Marty Williams (b. 1998, Laguna Beach, CA) is a multidisciplinary artist with a focus on woodworking based in Los Angeles, CA. He began his sculptural practice by shaping and glassing surfboards in Orange County. In 2023, Williams joined the fine art framing team at Los Angeles’s Paradise Framing and since has built his own woodworking practice. He will be an artist-in-residence on the island of Fuerteventura in the Canary Islands this summer 2025.

Eyes, Mouth, Wings

JUNE 27 - JULY 27, 2025

Hank Ehrenfriend

Marty Williams

North Loop West is honored to present Eyes, Mouth, Wings: a two-person exhibition featuring artists Hank Ehrenfried and Marty Williams. Both artists explore a philosophy of history through the lens of contemporary self-construction and personal identity. The works on view engage collage as a method of translation and transformation: Ehrenfried paints arrangements of papers pulled from his personal archive, and Williams layers photographic self-portraits on transparent film with objects collected from his personal and professional life. Framed through queer identity and the shifting presence and obfuscation of the figure, the artists employ collage’s equalizing potential to consider how we witness personal and collective histories—not as linear narratives, but as events and moments cut, folded, and stacked atop one another.

Ehrenfried paints collections of papers he’s accrued since childhood. He pins his methodically catalogued personal collection of photographs, old art auction catalogs, pages from gay erotica magazines, manga, and childhood artworks to the walls of his studio, and paints the collaged compositions from close observation. The artist tears, folds, and overlaps specific imagery to reconstruct the figures and information held within the source material and map new spatial and conceptual relationships. Ehrenfried’s manipulation and translation of these papers into paint gestures towards trompe l’œil, down to his faithful representation of the walls of his studio. With playful illusion, he carefully renders the many screw and nail holes, residual marks from previous paintings, and torn pieces of painter’s tape the wall has accumulated over time.

Los Angeles-based Marty Williams—a skilled woodworker and surfer—creates poetic collages that comprise photographs on transparent film, mulberry paper, rare wood, and found oceanic materials like driftwood and abalone shells.

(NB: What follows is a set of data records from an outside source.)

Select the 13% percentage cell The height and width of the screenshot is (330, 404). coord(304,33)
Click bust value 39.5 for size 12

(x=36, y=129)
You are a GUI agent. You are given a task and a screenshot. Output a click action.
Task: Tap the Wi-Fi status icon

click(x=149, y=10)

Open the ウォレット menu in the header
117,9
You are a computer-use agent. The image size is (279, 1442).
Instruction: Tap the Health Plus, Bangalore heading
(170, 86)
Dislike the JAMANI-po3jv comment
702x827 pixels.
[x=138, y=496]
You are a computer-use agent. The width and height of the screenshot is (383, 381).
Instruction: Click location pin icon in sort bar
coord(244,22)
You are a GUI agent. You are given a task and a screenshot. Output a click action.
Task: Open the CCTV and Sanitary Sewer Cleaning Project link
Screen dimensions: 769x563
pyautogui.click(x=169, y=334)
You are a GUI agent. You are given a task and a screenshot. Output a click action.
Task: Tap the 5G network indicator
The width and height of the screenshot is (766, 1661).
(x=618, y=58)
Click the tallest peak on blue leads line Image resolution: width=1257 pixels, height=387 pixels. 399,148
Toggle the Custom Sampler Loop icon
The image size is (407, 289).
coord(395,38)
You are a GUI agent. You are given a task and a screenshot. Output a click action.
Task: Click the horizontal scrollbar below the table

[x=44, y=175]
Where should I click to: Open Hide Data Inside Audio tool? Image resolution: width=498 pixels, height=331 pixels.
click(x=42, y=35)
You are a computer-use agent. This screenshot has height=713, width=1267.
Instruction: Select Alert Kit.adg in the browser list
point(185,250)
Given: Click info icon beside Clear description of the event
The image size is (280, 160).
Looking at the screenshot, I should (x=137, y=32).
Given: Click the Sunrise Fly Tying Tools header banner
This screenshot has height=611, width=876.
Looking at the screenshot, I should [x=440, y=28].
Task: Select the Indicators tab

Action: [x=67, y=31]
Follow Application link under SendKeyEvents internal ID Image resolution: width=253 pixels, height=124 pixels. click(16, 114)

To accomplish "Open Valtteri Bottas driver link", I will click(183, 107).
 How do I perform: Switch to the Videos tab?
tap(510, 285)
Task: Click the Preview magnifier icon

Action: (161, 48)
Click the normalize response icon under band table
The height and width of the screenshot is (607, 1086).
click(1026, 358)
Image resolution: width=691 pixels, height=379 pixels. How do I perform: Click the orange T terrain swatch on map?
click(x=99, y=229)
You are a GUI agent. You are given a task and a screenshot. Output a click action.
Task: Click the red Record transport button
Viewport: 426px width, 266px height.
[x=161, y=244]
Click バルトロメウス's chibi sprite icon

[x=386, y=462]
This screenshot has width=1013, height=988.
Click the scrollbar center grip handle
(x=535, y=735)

Using a self-timer, the artist photographs his own body—seen from behind in small swim trunks or crouched on a surfboard—to reproduce himself as an anonymous, silhouetted figure. These images are transferred onto transparent film and layered into hazy, spectral compositions that both transpose and obscure the figure. The inclusion of wood—milled from scraps at the frame shop where Williams used to work—is as significant as the photographic imagery. By playing with the material’s unique woodgrain patterns and natural chatoyance (the shimmery effect that light has when reflected on specific grains), Williams builds visual parallels between found materials, the surface of water, and the ethereal transparency of the film as he considers his place within the typically hyper-masculine worlds of woodworking and surfing.